Category Archives: Papers

Microscopic Explanation of Thermally Induced Magnetization Switching

Microscopic explanation of thermally induced magnetisation switching

Since the discovery of a purely thermally induced magnetisation switching (TIMS) in GdFeCo, there has been much effort to identify the cause of this unexpected phenomenon. While several works have studied the macroscopic relaxation behaviour (Mentink et al., Phys. Rev. Lett. 108, 057202 (2012).  Atxitia et al., Phys. Rev. B 87, 224417 (2013)), there has been little headway made in finding the material origins of the switching. In our new work “Two-magnon bound state causes ultrafast thermally induced magnetisation switching” published in the open access journal Scientific Reports we have found, through simulation and described with a combination of theoretical approaches, that the switching is caused by angular momentum transfer from a two magnon bound state which exists in this class of ferrimagnetic materials. Specifically, within GdFeCo we have shown that the amorphous properties of the material affect the switching behaviour because the antiferromagnetic interactions which couple the rare-earth and transition metal species have a large effect only at the interfaces of Gd clusters within the FeCo background. Our work provides a new insight into the switching which is induced by femtosecond laser pulses and gives new directions for experimentalists to focus their research.

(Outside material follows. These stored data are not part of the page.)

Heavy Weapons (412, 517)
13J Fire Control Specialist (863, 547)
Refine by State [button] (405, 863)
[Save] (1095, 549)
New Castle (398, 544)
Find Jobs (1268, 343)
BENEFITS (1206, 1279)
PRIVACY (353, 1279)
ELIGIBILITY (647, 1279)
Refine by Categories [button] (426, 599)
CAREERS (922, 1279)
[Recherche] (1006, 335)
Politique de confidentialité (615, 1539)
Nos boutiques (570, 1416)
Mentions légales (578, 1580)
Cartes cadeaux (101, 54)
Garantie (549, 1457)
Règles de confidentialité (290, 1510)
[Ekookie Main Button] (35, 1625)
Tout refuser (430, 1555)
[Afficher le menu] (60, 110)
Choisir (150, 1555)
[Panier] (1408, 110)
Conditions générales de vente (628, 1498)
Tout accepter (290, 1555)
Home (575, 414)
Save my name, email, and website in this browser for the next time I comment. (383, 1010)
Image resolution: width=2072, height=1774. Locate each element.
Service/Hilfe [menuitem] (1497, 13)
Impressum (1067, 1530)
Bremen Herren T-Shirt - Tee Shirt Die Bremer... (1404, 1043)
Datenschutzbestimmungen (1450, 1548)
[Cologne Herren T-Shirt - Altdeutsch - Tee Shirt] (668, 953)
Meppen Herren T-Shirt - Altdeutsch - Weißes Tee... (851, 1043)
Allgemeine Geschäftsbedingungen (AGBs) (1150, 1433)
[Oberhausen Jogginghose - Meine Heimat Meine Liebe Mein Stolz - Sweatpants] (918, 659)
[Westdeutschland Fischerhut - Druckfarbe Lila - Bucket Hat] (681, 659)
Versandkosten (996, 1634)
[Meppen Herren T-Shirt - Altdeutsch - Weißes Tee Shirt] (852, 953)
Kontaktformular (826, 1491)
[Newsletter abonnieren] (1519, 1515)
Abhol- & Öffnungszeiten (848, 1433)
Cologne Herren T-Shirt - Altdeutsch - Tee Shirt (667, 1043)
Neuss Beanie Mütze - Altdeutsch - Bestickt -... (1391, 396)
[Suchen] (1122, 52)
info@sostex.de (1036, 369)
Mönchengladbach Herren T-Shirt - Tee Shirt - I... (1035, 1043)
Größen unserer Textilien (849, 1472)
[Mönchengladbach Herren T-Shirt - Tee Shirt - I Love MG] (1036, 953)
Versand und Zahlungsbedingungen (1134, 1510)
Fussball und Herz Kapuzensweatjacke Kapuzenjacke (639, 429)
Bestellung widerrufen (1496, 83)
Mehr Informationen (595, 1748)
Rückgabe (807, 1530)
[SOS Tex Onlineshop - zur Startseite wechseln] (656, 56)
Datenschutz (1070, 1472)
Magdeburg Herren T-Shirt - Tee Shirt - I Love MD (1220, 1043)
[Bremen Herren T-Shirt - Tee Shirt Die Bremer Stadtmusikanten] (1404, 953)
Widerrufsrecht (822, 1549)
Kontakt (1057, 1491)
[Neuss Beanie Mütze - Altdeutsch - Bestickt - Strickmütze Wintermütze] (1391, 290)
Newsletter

Thanks to Joe Barker for creating this blog post.

New Paper on Ultrafast Switching in Ferrimagnets

Yesterday saw a long awaited paper into the mechanism behind heat induced switching in ferrimagnetic materials. Using the newly developed Landau-Lifshitz-Bloch equation for a ferrimagnet we linearize the equations of motion in the conditions seen in heat induced switching, arriving at a set of dynamical equations. These dynamical equations show that the reversal path occurs via a transfer of angular momentum from the linear motion to the transverse motion. We support these analytics by making comparisons with atomistic spin dynamics.